Laras memandangnya dengan sedikit kerutan di dahi, tetapi dia tidak berkata apa-apa. Sebaliknya, dia hanya mengangguk dan melanjutkan makan, meskipun terlihat tidak puas dengan jawaban suaminya.
Arya merasakan kegelisahan yang tak terungkapkan. Laras tahu ada yang salah, tetapi ia memilih untuk tidak menekankan hal itu.

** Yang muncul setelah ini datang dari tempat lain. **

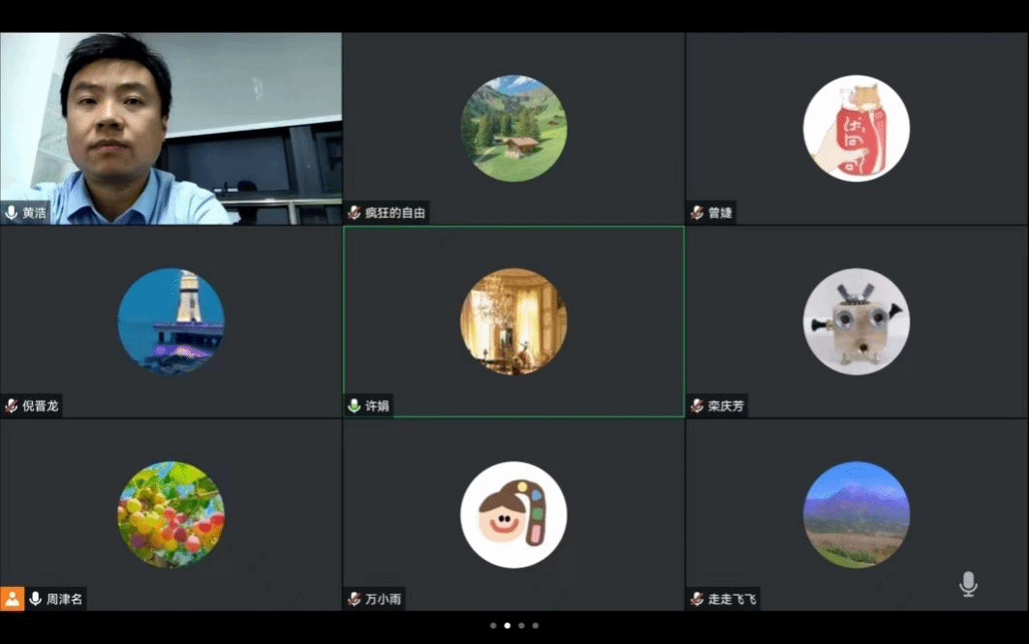The width and height of the screenshot is (1029, 644).
Task: Click the lighthouse avatar of 倪晋龙
Action: (171, 322)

Itu yang selalu ia lakukan-memberikan ruang kepada Arya, memberi kepercayaan bahwa suaminya selalu memiliki alasan yang baik. Tetapi Arya tahu, jika terus seperti ini, kepercayaan itu akan hancur.

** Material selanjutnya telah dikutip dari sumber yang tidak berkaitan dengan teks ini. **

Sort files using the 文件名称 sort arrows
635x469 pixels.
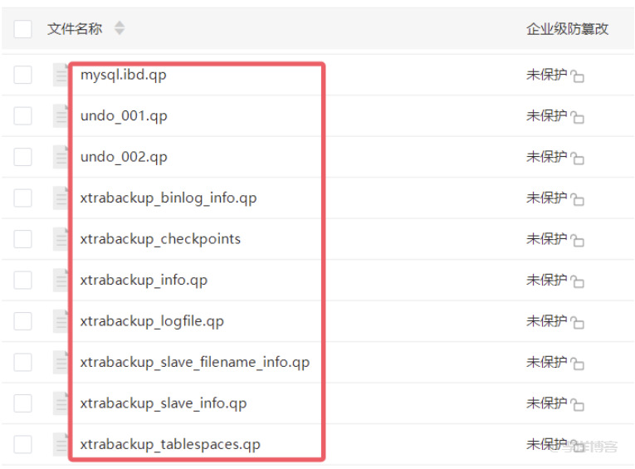pyautogui.click(x=120, y=29)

Di tengah kesunyian itu, ponsel Arya bergetar di meja. Ia menatapnya sejenak, dan meskipun ia tahu siapa yang mengirim pesan, ia tetap menunda membuka pesan itu. Namun, suara getaran ponsel yang semakin keras seakan memanggilnya.
"Apa itu?" Laras bertanya, suaranya ringan, namun Arya bisa mendengar sedikit ketegangan di sana.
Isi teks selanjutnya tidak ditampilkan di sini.